DID YOU KNOW? A Town Of Freed So-Called Slaves Were Driven From their Homes To Build Arlington Cemetery On Robert E. Lee’s Old Estate !

by | Jun 27, 2017 | Did You Know, DYK, History | 0 comments

Have you ever heard of Freedman’s Village, a town of freed so-called slaves on the seized estate of Robert E. Lee.

Well, it was once a thriving bastion of hope, of around 100 residents, in small wooden homes.

Timeline.com wrote:

Freedman’s Village, which started in 1863 with 50 wooden houses, was touted as a model community when it was dedicated, with farms, a hospital, an orphanage, and a home for the elderly.

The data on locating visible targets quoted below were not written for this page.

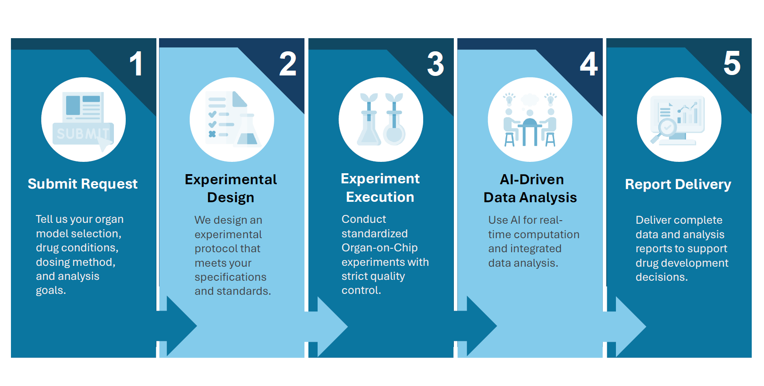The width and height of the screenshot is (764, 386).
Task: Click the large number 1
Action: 136,64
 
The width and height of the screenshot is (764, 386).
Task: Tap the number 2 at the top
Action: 288,64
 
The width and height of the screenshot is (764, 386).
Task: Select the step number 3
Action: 435,64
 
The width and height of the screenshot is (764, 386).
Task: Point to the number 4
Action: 589,64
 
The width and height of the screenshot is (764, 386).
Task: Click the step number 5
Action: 732,64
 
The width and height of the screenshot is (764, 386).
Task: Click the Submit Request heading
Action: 83,184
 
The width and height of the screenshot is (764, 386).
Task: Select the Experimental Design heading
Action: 231,188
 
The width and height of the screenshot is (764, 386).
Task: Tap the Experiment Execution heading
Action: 380,188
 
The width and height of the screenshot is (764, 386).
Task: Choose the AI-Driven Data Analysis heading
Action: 530,188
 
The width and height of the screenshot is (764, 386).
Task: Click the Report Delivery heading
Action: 678,184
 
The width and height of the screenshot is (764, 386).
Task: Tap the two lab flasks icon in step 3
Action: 381,119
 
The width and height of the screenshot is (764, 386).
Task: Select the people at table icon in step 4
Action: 530,119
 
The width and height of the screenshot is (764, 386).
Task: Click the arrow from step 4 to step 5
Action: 626,326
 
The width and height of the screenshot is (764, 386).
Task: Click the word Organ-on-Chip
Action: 380,248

By 1864, though, conditions were dismal. People were hungry, unwanted by the surrounding community, and exploited by opportunists. “I am a going around among the colored folks and find out who it is sells the clothing to them that is sent to them from the North,” [Sojourner] Truth wrote to her daughter, deeply dismayed, shortly before her meeting with Lincoln.

Through the work of Truth and missionary organizations, the camp became a permanent home for former slaves. That home lasted until 1890, when it was razed—residents driven from their homes—to make way for Arlington National Cemetery.

Freedman’s Village was built on land seized from Robert E. Lee and occupied by the Union army since the beginning of the war. The grounds of the Confederate commander’s estate were used first as a soldier’s camp then as a graveyard, in a deliberate attempt to provoke the general. It worked. “Your old home, if not destroyed by our enemies, has been so desecrated that I cannot bear to think of it,” Lee wrote in a letter to his daughter in a Christmastime letter in 1861.

By 1863, the land was home to former slaves who escaped to the capitol during the Civil War.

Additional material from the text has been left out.